Exercise brief | Would you restate all the data that follows, word for word?

Source data |
---*---

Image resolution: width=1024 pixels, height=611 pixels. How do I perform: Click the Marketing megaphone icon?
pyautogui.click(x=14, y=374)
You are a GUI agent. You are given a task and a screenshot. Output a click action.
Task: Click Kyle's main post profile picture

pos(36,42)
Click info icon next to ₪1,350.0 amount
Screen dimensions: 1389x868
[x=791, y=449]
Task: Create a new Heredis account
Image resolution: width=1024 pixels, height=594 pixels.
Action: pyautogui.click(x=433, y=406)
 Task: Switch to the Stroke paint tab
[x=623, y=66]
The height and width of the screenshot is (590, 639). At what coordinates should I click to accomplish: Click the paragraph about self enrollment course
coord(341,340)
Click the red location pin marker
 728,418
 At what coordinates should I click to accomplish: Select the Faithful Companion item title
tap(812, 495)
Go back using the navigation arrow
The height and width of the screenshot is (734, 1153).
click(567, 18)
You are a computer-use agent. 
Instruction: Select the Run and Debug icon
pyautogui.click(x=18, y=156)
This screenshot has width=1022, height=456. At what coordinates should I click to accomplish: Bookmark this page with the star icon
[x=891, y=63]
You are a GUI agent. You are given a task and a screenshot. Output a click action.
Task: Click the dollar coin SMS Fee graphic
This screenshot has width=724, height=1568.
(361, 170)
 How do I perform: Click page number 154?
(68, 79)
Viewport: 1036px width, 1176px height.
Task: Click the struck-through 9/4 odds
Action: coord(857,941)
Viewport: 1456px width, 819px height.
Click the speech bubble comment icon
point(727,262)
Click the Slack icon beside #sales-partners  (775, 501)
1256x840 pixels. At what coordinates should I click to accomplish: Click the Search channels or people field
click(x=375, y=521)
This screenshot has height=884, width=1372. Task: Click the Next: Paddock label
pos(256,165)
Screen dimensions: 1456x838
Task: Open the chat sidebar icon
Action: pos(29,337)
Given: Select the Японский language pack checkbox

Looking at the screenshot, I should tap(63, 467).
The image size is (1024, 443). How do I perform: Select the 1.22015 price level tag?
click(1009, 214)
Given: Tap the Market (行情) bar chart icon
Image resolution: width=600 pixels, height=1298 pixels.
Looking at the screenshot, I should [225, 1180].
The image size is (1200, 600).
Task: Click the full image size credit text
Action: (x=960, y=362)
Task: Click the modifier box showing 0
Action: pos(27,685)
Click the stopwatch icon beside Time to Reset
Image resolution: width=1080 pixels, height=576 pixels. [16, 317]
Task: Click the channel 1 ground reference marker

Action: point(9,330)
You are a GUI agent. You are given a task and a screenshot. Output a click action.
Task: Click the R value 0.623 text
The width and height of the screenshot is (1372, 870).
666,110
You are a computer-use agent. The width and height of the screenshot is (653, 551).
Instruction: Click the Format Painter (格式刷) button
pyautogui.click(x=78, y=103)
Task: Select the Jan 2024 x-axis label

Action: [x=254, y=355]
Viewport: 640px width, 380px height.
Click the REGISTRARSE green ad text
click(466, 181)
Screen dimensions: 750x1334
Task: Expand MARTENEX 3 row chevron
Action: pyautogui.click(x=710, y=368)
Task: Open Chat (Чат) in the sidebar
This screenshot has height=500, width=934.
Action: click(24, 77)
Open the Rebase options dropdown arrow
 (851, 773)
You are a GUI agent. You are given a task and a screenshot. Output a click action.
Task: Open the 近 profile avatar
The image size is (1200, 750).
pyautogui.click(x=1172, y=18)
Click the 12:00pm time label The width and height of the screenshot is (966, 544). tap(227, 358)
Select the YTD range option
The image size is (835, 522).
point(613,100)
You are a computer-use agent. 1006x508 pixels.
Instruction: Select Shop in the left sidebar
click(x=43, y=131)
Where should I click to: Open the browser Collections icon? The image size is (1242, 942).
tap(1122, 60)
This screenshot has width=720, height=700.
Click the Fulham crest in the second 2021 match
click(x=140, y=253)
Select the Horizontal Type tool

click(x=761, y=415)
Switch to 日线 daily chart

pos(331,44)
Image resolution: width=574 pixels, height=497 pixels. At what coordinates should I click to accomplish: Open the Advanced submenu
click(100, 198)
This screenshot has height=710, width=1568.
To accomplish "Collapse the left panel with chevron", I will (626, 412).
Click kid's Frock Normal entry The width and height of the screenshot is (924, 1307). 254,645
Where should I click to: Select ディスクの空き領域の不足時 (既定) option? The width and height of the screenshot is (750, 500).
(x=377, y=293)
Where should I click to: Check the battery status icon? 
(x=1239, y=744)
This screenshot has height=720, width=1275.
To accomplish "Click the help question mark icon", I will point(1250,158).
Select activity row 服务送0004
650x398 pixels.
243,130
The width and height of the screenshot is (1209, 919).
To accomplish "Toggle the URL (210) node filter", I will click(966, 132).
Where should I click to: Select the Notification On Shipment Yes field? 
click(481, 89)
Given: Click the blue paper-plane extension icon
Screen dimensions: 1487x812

---*---

Result |
Image resolution: width=1024 pixels, height=611 pixels. How do I perform: Click the Marketing megaphone icon?
pyautogui.click(x=14, y=374)
You are a GUI agent. You are given a task and a screenshot. Output a click action.
Task: Click Kyle's main post profile picture

pos(36,42)
Click info icon next to ₪1,350.0 amount
Screen dimensions: 1389x868
[x=791, y=449]
Task: Create a new Heredis account
Image resolution: width=1024 pixels, height=594 pixels.
Action: pyautogui.click(x=433, y=406)
 Task: Switch to the Stroke paint tab
[x=623, y=66]
The height and width of the screenshot is (590, 639). At what coordinates should I click to accomplish: Click the paragraph about self enrollment course
coord(341,340)
Click the red location pin marker
 728,418
 At what coordinates should I click to accomplish: Select the Faithful Companion item title
tap(812, 495)
Go back using the navigation arrow
The height and width of the screenshot is (734, 1153).
click(567, 18)
You are a computer-use agent. 
Instruction: Select the Run and Debug icon
pyautogui.click(x=18, y=156)
This screenshot has width=1022, height=456. At what coordinates should I click to accomplish: Bookmark this page with the star icon
[x=891, y=63]
You are a GUI agent. You are given a task and a screenshot. Output a click action.
Task: Click the dollar coin SMS Fee graphic
This screenshot has width=724, height=1568.
(361, 170)
 How do I perform: Click page number 154?
(68, 79)
Viewport: 1036px width, 1176px height.
Task: Click the struck-through 9/4 odds
Action: coord(857,941)
Viewport: 1456px width, 819px height.
Click the speech bubble comment icon
point(727,262)
Click the Slack icon beside #sales-partners  (775, 501)
1256x840 pixels. At what coordinates should I click to accomplish: Click the Search channels or people field
click(x=375, y=521)
This screenshot has height=884, width=1372. Task: Click the Next: Paddock label
pos(256,165)
Screen dimensions: 1456x838
Task: Open the chat sidebar icon
Action: pos(29,337)
Given: Select the Японский language pack checkbox

Looking at the screenshot, I should tap(63, 467).
The image size is (1024, 443). How do I perform: Select the 1.22015 price level tag?
click(1009, 214)
Given: Tap the Market (行情) bar chart icon
Image resolution: width=600 pixels, height=1298 pixels.
Looking at the screenshot, I should [225, 1180].
The image size is (1200, 600).
Task: Click the full image size credit text
Action: (x=960, y=362)
Task: Click the modifier box showing 0
Action: pos(27,685)
Click the stopwatch icon beside Time to Reset
Image resolution: width=1080 pixels, height=576 pixels. [16, 317]
Task: Click the channel 1 ground reference marker

Action: point(9,330)
You are a GUI agent. You are given a task and a screenshot. Output a click action.
Task: Click the R value 0.623 text
The width and height of the screenshot is (1372, 870).
666,110
You are a computer-use agent. The width and height of the screenshot is (653, 551).
Instruction: Click the Format Painter (格式刷) button
pyautogui.click(x=78, y=103)
Task: Select the Jan 2024 x-axis label

Action: [x=254, y=355]
Viewport: 640px width, 380px height.
Click the REGISTRARSE green ad text
click(466, 181)
Screen dimensions: 750x1334
Task: Expand MARTENEX 3 row chevron
Action: pyautogui.click(x=710, y=368)
Task: Open Chat (Чат) in the sidebar
This screenshot has height=500, width=934.
Action: click(24, 77)
Open the Rebase options dropdown arrow
 (851, 773)
You are a GUI agent. You are given a task and a screenshot. Output a click action.
Task: Open the 近 profile avatar
The image size is (1200, 750).
pyautogui.click(x=1172, y=18)
Click the 12:00pm time label The width and height of the screenshot is (966, 544). tap(227, 358)
Select the YTD range option
The image size is (835, 522).
point(613,100)
You are a computer-use agent. 1006x508 pixels.
Instruction: Select Shop in the left sidebar
click(x=43, y=131)
Where should I click to: Open the browser Collections icon? The image size is (1242, 942).
tap(1122, 60)
This screenshot has width=720, height=700.
Click the Fulham crest in the second 2021 match
click(x=140, y=253)
Select the Horizontal Type tool

click(x=761, y=415)
Switch to 日线 daily chart

pos(331,44)
Image resolution: width=574 pixels, height=497 pixels. At what coordinates should I click to accomplish: Open the Advanced submenu
click(100, 198)
This screenshot has height=710, width=1568.
To accomplish "Collapse the left panel with chevron", I will (626, 412).
Click kid's Frock Normal entry The width and height of the screenshot is (924, 1307). 254,645
Where should I click to: Select ディスクの空き領域の不足時 (既定) option? The width and height of the screenshot is (750, 500).
(x=377, y=293)
Where should I click to: Check the battery status icon? 
(x=1239, y=744)
This screenshot has height=720, width=1275.
To accomplish "Click the help question mark icon", I will point(1250,158).
Select activity row 服务送0004
650x398 pixels.
243,130
The width and height of the screenshot is (1209, 919).
To accomplish "Toggle the URL (210) node filter", I will click(966, 132).
Where should I click to: Select the Notification On Shipment Yes field? 
click(481, 89)
Given: Click the blue paper-plane extension icon
Screen dimensions: 1487x812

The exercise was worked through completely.